**QUOTED TEXT:**
************

1) The O-1 is generally a quick way to get up to 3 years of work authorization.

2) The O-1 petitioner must meet at least 3 of the 10 listed regulatory requirements.

3) The O-1 petitioner must have a U.S. employer sponsor. 

4) O-1 adjudication times are generally just a few months and Premium Processing is available which will result in some action within 15 calendar days.

What is the O-1 Petition?

O-1 visa is a non-immigrant status category for aliens of extraordinary ability in the sciences, arts (including the television and motion picture industry), education, business, or athletics which allows qualified aliens to live and work in the United States temporarily. O-1 petitions must be sponsored by a U.S. employer, a U.S. agent, or a foreign employer through a U.S. agent on behalf of the beneficiary. It is similar in many ways to the EB-1A petition category, but does not result in permanent residence.
 

What Types Of O-1 Petitions Are There?

************

**EXTRACTED DATA:**
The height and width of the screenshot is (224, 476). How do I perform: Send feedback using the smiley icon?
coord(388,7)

************

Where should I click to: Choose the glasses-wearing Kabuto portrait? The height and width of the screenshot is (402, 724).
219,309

************

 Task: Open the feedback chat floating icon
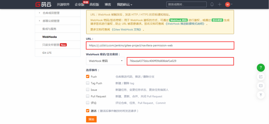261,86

************

**PROBLEMS:**
1. In the records, arrange the part that opens with the line containing "The height and width of the screenshot is (224, 476)." and closes with the line containing "coord(388,7)" as a JSON list of strings, one string per line, with blank lines left out.
2. Pick up the text on the O-1 petition where it stops and carry it forward.

**ANSWERS FOR THIS EXERCISE:**
1.
[
  "The height and width of the screenshot is (224, 476). How do I perform: Send feedback using the smiley icon?",
  "coord(388,7)"
]

2.
There are two basis types of O-1 petitions that act as the primary beneficiary of this petition class:

O-1A: Individuals with an extraordinary ability in the sciences, education, business, or athletics; and

O-1B: Individuals with an extraordinary ability in the arts or the extraordinary achievement in the motion picture or television industry.

There are also two other O based classes that act as derivative beneficiaries of the O-1 petitioner:

O-2: Individuals who will accompany an O-1 individual to assist in a specific event or performance; and

O-3: Individuals who are the spouse or children of O-1s and O-2s.

An approved O petition will be valid within the approved timeframe. This date is not to exceed the date which USCIS has determined to be necessary to complete the work-related event or activity the alien is in the United States to do. The initial period of stay for O status is up to 3 years.  Extensions may be granted in 1-year increments, indefinitely.

Who Can Petition For An O-1 Petition?

An O-1 petition must be sponsored by an employer or agent in the US for an alien when a work related event (employment) or group of activities require he or she to travel to the United States on a temporary basis. This can be "an activity such as, but not limited to: a scientific project, conference, convention, lecture, series, tour, exhibit, business project, academic year, or engagement.”  

What Are The Requirements For the O-1 petition?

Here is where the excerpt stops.